El cambio de paradigma, a sabiendas de que apenas el 4% de las personas que viven en residencias lo hacen por voluntad propia, se venía ya planteando desde antes de la pandemia pero es obvio que la covid lo ha azuzado. En el citado decálogo, García detalla que “todas las personas deseamos vivir en nuestra propia casa el mayor tiempo posible” y, por tanto, “la adaptación del modelo residencial pasa por que se fomente la atención en el domicilio y que el traslado sea lo último”. La consejera de Ciudadanía y Servicios Sociales, María Victoria Broto, también considera que el modelo residencial ha de caminar hacia un trato más personalizado y, en consecuencia, los gobiernos trabajan en potenciar servicios como la teleasistencia o el servicio a domicilio, que permitan que los mayores permanezcan en su casa todo el tiempo posible. El Plan del Mayor de la DGA contempla 49 medidas -se incluyen programas como ‘Cuidarte’ o el teléfono del mayor- y prevé invertir en torno a 450 millones en toda la legislatura.

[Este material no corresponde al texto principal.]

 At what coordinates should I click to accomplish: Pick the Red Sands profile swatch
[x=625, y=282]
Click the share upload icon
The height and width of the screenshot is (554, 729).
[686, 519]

Las zonas verdes y el contacto con la naturaleza está siempre presente.
Las zonas verdes y el contacto con la naturaleza está siempre presente.
Heraldo

No obstante, todos los sectores admiten que aún hay mucho debate pendiente y camino por recorrer de cara a un acuerdo, porque la propuesta del Gobierno central genera dudas, al margen de por su incertidumbre económica, porque las mejoras parecen únicamente enfocadas a casos de personas no dependientes. Tampoco se ha aclarado si estas residencias tendrían espacios medicalizados o si sus usuarios deberían recurrir a la sanidad pública igual que los demás ciudadanos. Igualmente, hay opiniones enfrentadas en lo relativo a si los fondos europeos de recuperación compensarían el incremento de costes y precios de las plazas, lo que harían inviable el sistema. Las ayudas para adecuar las residencias obsoletas -con reformas que saldrían caras- apenas se ha puesto sobre la mesa, a pesar de que las gerencias que asumen estos espacios buscan siempre la rentabilidad.

En este mar de dudas, el Justicia Dolado recuerda que la atención a los mayores es un asunto que compromete “competencias estatales, autonómicas y locales, y -por tanto- hay responsabilidades compartidas y desafíos comunes”. Muchos retos para atender a más de 375.000 usuarios en la actualidad, con una demanda creciente, pues la propia OMS recuerda que para 2035 el 26% de la población española tendrá más de 65 años.